An simple offset is insufficient. We actually need a full renaming. Remember that an offset is a special case of a renaming! To see why the full renaming is necessary, and works, consider a slightly more complex example.

let y = 5 in
(match l with Cons x xs -> V) + 2

When V = x, we need to make sure we get a load param 0. When V = y, we need to make sure we get a laod param 3 (and not 2) because we need to skip over the 2 that was added to the stack during the prim application spine construction.

So how does this renaming work? It maps variable indices to stack indices. Every binding construct adds a new item to the renaming and shifts everything in the renaming up by one. Every time a temporary value is added to the stack, the renaming simply gets shifted up by one.

Ok, so I think this approach works, but is it the best?
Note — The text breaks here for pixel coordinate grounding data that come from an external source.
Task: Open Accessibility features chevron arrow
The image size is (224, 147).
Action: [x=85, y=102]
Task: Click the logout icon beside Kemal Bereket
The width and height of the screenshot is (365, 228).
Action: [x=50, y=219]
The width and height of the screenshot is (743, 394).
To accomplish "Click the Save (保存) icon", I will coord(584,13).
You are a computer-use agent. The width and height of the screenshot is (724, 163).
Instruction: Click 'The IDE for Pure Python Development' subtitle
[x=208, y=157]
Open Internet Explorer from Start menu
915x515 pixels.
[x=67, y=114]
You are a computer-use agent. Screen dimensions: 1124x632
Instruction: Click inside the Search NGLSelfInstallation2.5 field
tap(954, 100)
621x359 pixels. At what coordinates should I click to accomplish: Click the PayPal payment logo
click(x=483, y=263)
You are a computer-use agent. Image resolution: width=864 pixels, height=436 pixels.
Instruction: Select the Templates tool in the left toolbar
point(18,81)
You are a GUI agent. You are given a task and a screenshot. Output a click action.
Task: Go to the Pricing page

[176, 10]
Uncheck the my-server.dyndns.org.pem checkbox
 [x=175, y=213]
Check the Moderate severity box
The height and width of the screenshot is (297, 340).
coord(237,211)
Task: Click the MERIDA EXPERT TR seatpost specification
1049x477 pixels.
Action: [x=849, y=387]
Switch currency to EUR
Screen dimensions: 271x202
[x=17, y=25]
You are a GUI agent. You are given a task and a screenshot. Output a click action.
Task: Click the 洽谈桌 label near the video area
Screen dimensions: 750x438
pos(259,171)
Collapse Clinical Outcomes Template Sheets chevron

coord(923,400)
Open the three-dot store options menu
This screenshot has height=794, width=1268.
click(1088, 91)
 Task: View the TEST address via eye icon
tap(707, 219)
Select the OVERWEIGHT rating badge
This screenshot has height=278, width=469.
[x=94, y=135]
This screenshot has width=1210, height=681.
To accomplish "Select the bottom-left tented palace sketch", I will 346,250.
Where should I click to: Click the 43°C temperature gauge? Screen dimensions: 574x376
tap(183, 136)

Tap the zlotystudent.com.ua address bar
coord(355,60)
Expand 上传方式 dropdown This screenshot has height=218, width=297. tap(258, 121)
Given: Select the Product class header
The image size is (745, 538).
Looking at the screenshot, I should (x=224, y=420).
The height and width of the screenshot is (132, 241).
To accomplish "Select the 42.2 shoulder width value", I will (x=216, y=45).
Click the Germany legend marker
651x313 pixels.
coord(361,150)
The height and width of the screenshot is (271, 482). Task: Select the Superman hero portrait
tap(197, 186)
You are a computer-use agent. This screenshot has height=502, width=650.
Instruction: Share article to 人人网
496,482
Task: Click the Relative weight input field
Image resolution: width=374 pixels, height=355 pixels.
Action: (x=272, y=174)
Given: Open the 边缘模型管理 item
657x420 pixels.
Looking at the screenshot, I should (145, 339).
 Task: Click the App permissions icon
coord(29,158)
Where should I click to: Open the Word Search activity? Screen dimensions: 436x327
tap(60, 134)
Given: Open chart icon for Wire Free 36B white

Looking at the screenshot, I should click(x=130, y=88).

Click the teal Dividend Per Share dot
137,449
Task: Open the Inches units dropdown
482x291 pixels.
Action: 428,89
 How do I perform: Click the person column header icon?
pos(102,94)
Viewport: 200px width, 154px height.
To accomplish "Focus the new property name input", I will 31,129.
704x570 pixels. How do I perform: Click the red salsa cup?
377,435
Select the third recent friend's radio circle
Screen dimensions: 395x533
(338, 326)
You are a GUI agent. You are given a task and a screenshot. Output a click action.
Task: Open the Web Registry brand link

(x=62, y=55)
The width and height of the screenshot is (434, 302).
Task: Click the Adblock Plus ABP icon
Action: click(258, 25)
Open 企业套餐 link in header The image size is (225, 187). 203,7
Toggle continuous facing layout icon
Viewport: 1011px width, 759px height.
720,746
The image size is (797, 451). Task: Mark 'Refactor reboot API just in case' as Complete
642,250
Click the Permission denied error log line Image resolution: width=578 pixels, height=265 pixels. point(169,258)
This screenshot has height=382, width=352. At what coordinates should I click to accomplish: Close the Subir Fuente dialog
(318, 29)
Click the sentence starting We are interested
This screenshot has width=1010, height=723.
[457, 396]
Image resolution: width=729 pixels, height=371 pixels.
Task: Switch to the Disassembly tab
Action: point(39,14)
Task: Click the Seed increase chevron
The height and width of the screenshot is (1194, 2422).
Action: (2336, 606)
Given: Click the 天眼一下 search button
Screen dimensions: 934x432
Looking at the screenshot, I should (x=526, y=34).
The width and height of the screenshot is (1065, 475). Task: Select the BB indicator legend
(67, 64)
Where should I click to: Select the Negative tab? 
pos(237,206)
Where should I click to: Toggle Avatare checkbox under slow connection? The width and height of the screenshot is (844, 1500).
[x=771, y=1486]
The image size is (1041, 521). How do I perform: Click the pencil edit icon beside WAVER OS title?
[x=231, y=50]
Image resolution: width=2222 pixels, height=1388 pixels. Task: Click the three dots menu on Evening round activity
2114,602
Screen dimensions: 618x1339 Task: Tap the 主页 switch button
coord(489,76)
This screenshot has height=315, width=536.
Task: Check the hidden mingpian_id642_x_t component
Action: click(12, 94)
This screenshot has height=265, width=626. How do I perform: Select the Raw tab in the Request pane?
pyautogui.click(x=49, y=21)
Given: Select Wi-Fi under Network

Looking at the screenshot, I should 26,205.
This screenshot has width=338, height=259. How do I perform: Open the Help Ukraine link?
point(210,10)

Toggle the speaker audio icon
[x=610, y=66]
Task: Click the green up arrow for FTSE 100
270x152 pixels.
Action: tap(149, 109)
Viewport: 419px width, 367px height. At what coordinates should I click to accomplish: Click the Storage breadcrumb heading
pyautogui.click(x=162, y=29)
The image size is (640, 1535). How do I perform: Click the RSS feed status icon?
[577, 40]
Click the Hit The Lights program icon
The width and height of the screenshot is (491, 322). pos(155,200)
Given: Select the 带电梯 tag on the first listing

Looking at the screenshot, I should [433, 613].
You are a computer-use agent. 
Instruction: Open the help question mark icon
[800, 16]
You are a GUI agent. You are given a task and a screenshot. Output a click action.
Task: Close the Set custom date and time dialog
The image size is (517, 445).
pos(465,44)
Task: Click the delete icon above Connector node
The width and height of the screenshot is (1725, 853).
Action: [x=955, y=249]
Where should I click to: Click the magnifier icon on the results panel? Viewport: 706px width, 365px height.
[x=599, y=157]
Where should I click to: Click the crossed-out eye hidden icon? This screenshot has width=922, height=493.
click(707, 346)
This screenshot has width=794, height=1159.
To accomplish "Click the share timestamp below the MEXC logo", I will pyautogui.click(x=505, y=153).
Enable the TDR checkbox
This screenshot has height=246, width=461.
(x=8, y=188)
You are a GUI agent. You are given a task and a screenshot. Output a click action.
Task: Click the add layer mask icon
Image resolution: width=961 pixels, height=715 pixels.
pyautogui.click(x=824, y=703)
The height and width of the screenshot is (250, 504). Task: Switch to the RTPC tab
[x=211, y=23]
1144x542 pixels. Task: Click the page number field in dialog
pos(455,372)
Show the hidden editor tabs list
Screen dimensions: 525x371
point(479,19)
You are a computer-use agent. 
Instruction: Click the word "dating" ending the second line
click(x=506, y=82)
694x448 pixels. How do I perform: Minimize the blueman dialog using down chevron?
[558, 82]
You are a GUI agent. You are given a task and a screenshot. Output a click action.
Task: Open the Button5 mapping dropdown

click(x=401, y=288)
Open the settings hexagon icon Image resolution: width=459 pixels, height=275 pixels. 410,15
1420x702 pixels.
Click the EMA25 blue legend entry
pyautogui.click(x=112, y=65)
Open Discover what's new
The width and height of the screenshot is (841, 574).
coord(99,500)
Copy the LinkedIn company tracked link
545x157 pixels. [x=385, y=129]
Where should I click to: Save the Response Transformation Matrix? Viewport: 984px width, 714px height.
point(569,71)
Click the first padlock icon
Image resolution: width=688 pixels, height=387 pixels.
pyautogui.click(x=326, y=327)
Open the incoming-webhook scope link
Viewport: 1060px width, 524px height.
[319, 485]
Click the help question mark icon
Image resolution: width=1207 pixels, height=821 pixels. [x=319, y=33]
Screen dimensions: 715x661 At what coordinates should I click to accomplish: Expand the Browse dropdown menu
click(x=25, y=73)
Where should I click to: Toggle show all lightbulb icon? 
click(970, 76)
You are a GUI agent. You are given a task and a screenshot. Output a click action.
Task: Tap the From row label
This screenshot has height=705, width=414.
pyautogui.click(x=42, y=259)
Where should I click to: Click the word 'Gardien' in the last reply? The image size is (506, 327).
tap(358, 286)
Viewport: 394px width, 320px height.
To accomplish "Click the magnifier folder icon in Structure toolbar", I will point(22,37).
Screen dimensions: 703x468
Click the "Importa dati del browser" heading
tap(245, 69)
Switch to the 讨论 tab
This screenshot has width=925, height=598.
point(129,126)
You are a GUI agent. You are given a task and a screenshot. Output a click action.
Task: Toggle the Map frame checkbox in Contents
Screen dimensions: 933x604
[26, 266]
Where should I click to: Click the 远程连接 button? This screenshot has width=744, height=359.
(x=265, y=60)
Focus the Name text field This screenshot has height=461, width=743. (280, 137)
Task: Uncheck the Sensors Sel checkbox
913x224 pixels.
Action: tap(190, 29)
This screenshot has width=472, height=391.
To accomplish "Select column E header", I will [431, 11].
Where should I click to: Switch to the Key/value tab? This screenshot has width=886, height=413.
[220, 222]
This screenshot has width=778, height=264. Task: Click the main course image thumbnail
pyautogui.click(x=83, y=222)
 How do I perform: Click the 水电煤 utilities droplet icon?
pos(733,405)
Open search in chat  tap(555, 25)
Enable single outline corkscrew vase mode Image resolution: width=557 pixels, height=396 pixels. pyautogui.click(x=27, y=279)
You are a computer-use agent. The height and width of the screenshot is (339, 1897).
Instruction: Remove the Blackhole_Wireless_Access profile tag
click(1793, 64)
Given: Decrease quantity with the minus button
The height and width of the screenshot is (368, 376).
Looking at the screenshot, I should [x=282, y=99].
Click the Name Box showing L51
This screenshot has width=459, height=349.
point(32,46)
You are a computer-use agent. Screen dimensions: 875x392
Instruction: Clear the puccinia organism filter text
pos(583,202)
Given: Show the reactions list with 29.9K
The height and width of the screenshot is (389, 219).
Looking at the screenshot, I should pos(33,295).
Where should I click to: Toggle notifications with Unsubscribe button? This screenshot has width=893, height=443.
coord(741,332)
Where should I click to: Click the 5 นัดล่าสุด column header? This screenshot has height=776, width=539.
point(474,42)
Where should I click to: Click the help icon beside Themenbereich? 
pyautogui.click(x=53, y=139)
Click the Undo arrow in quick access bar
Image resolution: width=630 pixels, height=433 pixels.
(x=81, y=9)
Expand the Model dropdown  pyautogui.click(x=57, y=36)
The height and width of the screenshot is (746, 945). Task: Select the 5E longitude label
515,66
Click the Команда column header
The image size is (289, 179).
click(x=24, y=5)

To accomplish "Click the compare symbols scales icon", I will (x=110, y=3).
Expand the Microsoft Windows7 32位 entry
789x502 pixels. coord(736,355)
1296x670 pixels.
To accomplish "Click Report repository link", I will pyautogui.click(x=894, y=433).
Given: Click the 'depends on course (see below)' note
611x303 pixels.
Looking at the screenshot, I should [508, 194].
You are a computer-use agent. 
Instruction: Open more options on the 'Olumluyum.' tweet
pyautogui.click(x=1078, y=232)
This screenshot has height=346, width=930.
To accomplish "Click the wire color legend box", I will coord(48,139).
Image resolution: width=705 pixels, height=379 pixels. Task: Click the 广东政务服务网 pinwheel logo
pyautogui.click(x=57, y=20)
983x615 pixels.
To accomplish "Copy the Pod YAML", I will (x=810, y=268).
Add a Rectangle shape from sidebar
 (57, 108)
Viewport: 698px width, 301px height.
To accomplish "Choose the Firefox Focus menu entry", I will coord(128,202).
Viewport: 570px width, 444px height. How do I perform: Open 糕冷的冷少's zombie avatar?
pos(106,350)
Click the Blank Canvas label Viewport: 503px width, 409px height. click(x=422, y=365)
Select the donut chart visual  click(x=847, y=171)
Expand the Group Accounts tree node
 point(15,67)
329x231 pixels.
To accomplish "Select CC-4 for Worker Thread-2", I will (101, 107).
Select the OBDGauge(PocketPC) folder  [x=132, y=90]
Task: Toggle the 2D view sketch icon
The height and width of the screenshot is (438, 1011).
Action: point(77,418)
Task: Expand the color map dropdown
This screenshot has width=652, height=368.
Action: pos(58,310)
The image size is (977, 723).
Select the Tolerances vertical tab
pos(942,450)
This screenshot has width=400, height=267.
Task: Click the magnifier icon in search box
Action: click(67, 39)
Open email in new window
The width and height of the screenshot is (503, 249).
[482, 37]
The issue ultimately arises due to some operations producing anonymous results. For example, in fib, we have fib (n + -1) + fib (n + -2) which has a lot of anonymous results. If we expressed this as

let m1 = -1 in
let n1 = n + m1 in
let f1 = fib n1 in
let m2 = -2 in
let n2 = n + m2 in
let f2 = fib n2 in
f1 + f2

Then we establish a one-to-one correspondence between stack indices and variable indices, which makes the renaming unnecessary during compilation. In other words, the requirement is that spines consist only of variables.

This is practically a CPS conversion / SSA form since we introduce a name for every intermediate result and make the order of operations completely explicit via the chain of lets.

Primitives: strings

One primitive in Eval is strings. Strings are variably-sized, and so need to be heap-allocated. However, they're a kind of heap object different from CON, CLO, and PAP objects. To represent strings, we introduce the ARR heap object for arrays. These are contiguous blobs of opaque binary data.